## Texto da página
%%
Por recomendação da profissional, Rezende procurou o Clube dos Paraplégicos de São Paulo e, dentre as modalidades oferecidas, se identificou com a bocha paralímpica. A princípio, começou a praticar o esporte como reabilitação. No entanto, incentivada pelo técnico, chegou a ser paratleta de alto rendimento, tornou-se medalhista e competiu por seis anos.

Impedida de se dedicar à atividade durante a pandemia, a enfermeira encontrou na dança uma nova paixão. Hoje, pratica três vertentes (dança contemporânea, do ventre e esportiva) na cadeira de rodas e tem até um nome artístico: Suh Rezende.

Aos 69 anos e convivendo com a NMO há 19, a enfermeira desafia as estatísticas. “Eu me considero um milagre. Depois do diagnóstico, os médicos diziam que minha expectativa de vida era de no máximo dez anos. Se eu sobrevivesse mais de cinco, podia perder a visão, a fala e os movimentos e ficar acamada”, diz.

Para ela, a chave de sua longevidade foi a fé e a busca ativa por novos caminhos: “Eu não me conformei com o diagnóstico”, afirma. Seu lema de vida resume sua trajetória: “Persistir para existir. Ao término de cada crise, encaro a realidade com fé e esperança, buscando um bem viver para o meu novo tempo”.

O que é a NMO?

A NMO ocorre quando o sistema imunológico do próprio paciente ataca as células do sistema nervoso central, afetando principalmente o nervo óptico e a medula espinhal.

“Ela é marcada por surtos que atingem principalmente o nervo óptico, causando, em muitos casos, perda visual grave, ou a medula espinhal, o que pode levar à perda dos movimentos, alterações do esfíncter e dificuldades para urinar ou evacuar”, explica a neurologista Priscilla Proveti, coordenadora do Ambulatório de Doenças Neuroimunológicas do Hospital Universitário de Brasília.

Os surtos podem ser devastadores. “Mais de 80% dos pacientes com inflamação na medula apresentam alguma sequela ou não recuperam completamente os movimentos. Além disso, mais de 50% podem ter uma perda visual permanente”, alerta a especialista.

Embora a causa exata da NMO ainda não seja completamente compreendida, sabe-se que fatores genéticos e ambientais influenciam sua ocorrência. A doença afeta até oito mulheres para cada homem, especialmente negras.

Confusão com esclerose múltipla atrasa diagnóstico

A NMO é frequentemente confundida com a esclerose múltipla, pois ambas afetam a medula espinhal e podem causar perda de visão. No entanto, a primeira é mais grave. “Os surtos da esclerose múltipla costumam ser mais leves, enquanto os da neuromielite óptica frequentemente resultam em deficiências permanentes se não tratados rapidamente”, esclarece a médica.
%%
Liste as vertentes de dança que a enfermeira pratica na cadeira de rodas, segundo o texto sobre a NMO.

## Dados para análise
%%
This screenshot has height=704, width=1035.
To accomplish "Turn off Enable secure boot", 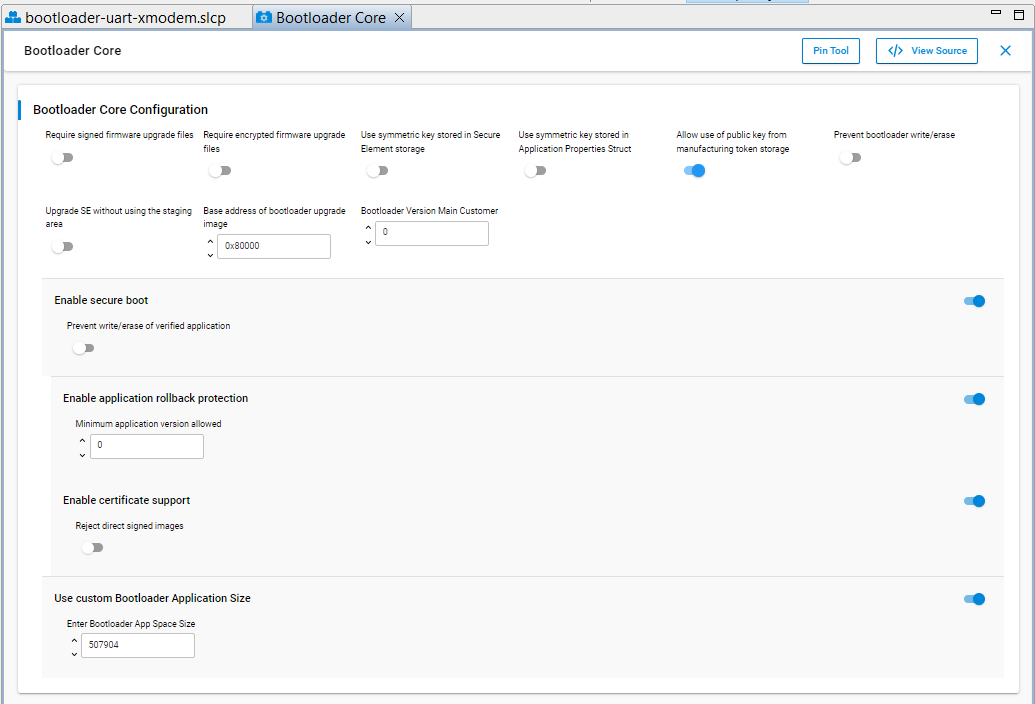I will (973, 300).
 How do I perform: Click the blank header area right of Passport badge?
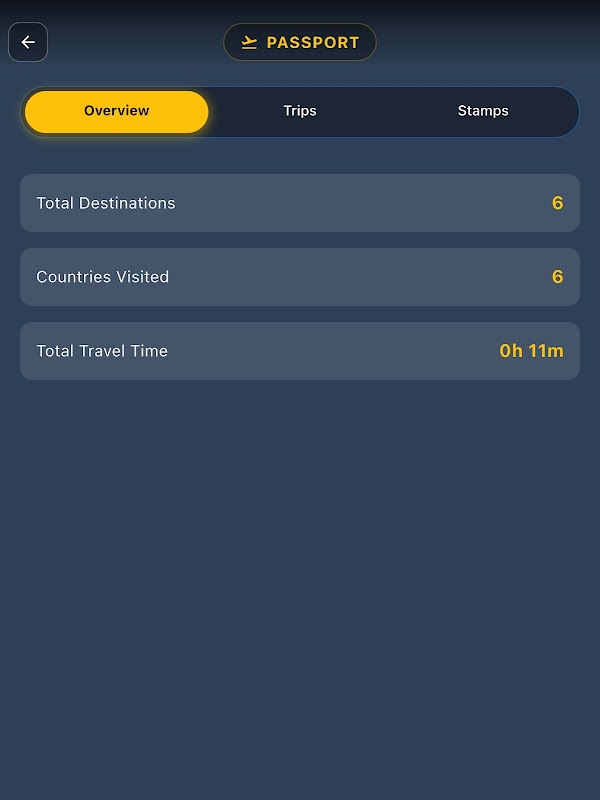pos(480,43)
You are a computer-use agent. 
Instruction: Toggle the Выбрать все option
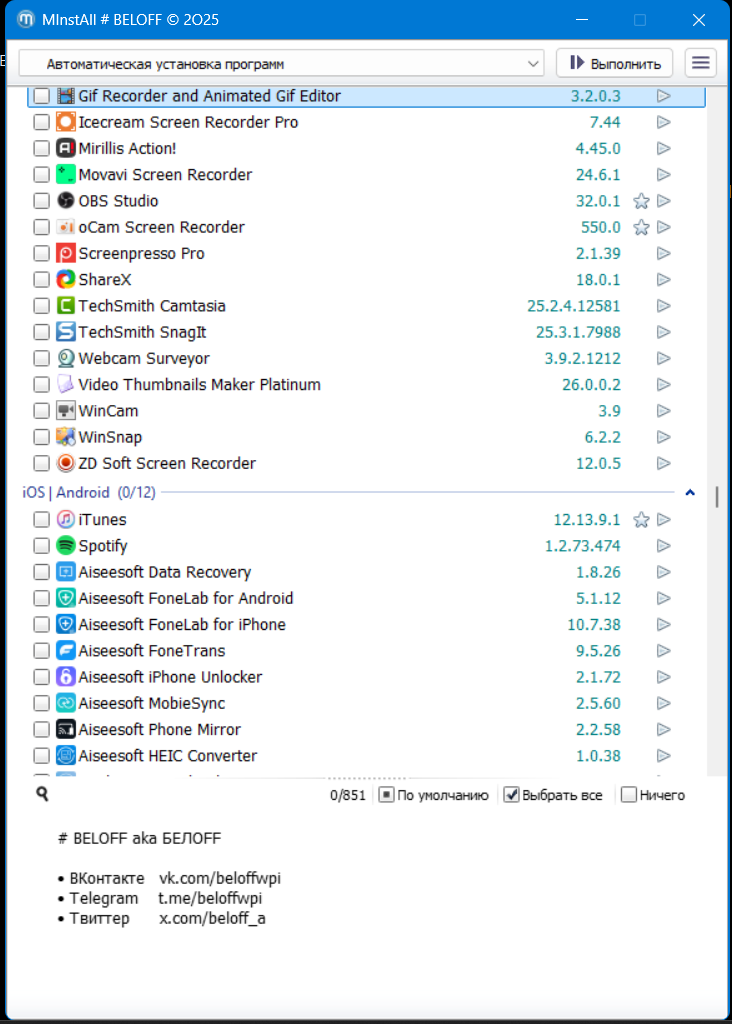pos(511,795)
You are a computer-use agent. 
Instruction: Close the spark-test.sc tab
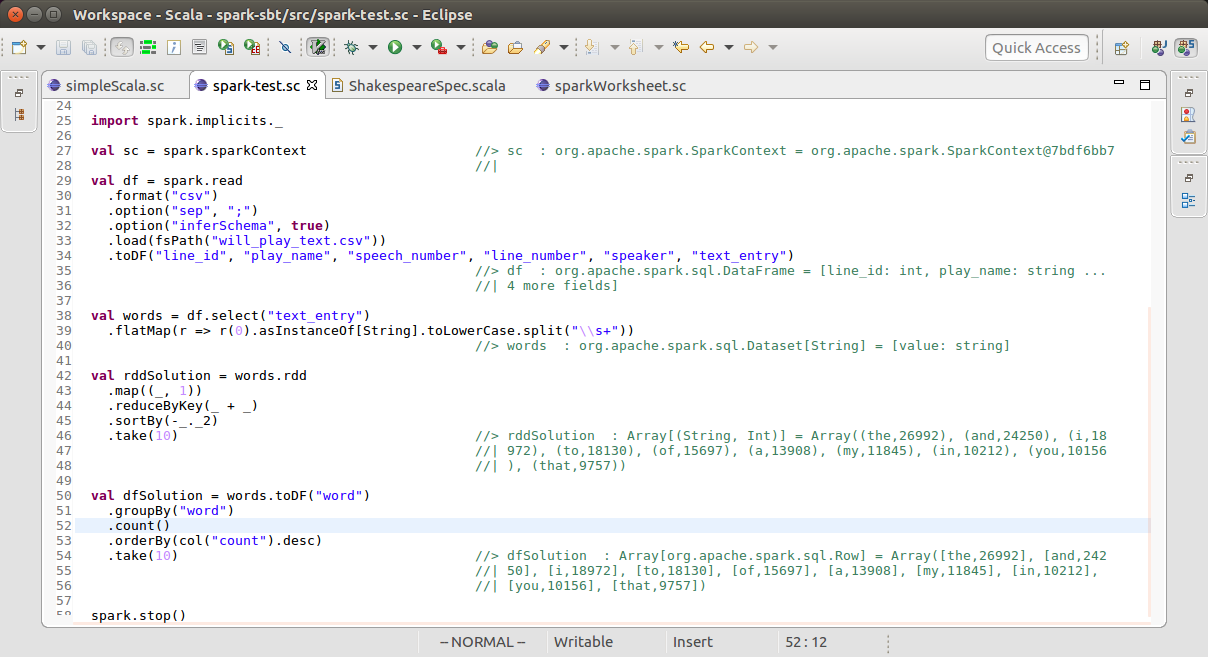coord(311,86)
%%
%%
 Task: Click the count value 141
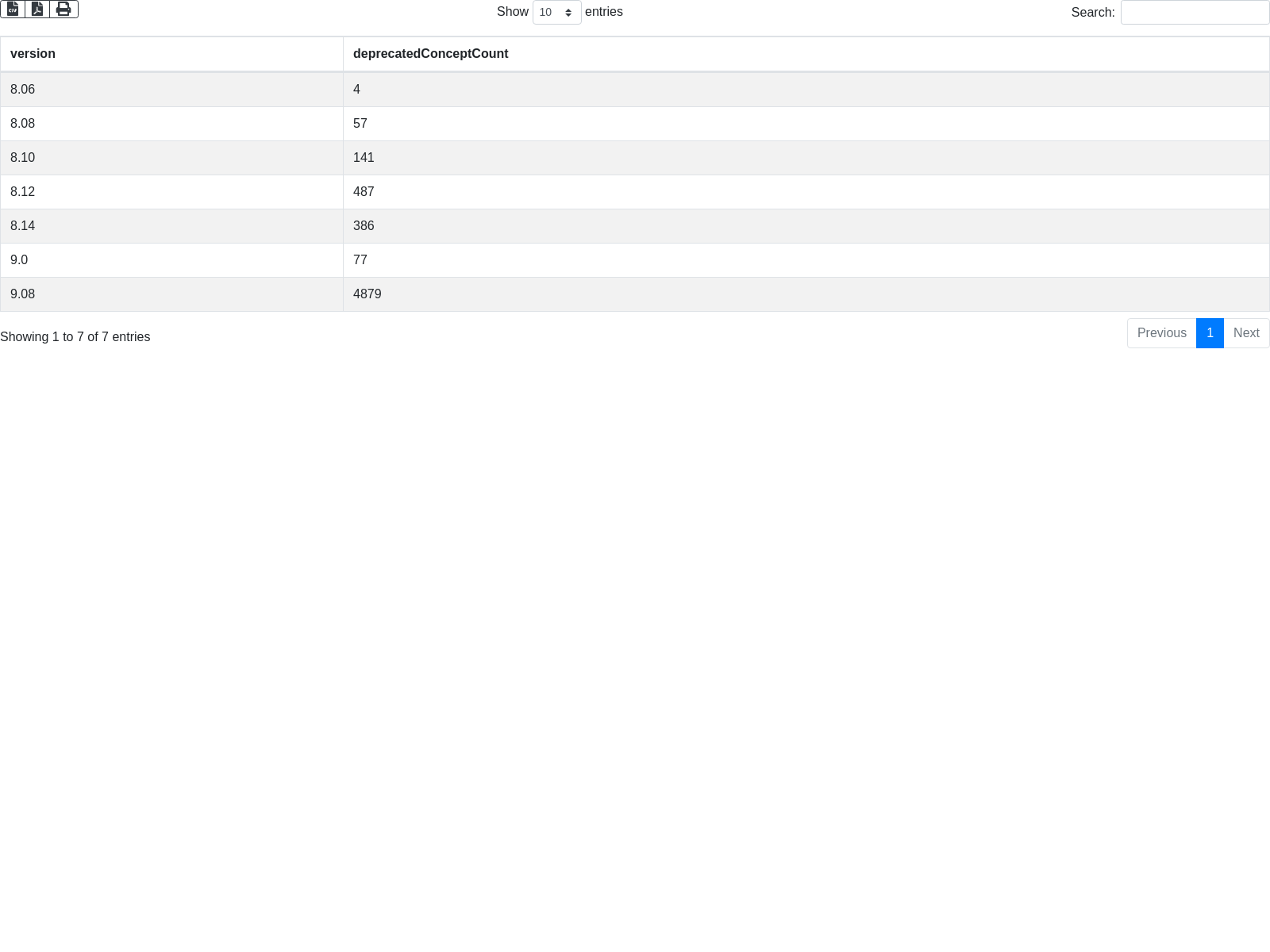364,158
%%
## Sua solução
- Dança contemporânea
- Dança do ventre
- Dança esportiva